Content starts

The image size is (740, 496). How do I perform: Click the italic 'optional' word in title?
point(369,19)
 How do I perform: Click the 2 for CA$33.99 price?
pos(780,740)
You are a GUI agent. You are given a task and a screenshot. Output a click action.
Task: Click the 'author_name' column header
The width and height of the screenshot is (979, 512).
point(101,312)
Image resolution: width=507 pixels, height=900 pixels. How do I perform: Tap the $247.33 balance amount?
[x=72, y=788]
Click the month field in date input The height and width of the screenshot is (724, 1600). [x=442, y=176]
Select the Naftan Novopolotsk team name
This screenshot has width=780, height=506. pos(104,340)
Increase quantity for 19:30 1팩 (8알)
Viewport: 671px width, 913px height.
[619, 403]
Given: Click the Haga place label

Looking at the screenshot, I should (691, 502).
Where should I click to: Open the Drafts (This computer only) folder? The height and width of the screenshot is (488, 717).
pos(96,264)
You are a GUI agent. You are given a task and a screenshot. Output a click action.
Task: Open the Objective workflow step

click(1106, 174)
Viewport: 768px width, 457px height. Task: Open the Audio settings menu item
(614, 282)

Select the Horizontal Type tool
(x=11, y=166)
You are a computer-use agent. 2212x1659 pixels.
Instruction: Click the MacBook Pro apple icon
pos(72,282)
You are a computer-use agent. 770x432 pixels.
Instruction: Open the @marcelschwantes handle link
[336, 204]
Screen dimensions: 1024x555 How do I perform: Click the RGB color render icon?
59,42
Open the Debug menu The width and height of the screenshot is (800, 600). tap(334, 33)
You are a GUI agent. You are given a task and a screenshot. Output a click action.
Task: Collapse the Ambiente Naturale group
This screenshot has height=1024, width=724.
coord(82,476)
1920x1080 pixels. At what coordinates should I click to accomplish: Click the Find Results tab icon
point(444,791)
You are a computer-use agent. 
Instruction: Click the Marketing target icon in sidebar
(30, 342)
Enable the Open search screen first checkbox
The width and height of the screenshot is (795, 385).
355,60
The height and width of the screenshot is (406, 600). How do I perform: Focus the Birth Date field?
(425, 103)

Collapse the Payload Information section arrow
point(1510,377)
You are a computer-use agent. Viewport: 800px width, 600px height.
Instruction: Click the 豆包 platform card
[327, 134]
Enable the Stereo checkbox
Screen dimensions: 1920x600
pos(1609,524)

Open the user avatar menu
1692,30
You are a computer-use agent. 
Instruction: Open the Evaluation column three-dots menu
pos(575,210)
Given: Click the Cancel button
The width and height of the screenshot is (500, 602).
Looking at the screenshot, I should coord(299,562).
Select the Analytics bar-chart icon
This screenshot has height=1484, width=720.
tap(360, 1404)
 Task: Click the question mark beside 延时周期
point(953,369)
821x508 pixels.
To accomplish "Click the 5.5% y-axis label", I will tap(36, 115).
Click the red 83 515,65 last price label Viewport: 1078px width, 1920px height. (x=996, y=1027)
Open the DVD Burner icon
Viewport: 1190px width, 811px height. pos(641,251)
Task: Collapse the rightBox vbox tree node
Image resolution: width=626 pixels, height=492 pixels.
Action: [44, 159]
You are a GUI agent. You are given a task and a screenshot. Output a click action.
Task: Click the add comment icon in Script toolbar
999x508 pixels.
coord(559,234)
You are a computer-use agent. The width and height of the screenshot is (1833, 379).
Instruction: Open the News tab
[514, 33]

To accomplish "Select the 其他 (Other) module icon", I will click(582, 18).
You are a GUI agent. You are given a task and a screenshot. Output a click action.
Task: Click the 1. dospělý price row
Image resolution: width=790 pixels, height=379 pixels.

Content ends

Could you set down, exactly as written, the lines above between the one holding "The width and height of the screenshot is (979, 512)." and the one holding "Click the month", inclusive, and nothing more?

## SOLUTION FOR THIS PROBLEM:
The width and height of the screenshot is (979, 512).
point(101,312)
Image resolution: width=507 pixels, height=900 pixels. How do I perform: Tap the $247.33 balance amount?
[x=72, y=788]
Click the month field in date input The height and width of the screenshot is (724, 1600). [x=442, y=176]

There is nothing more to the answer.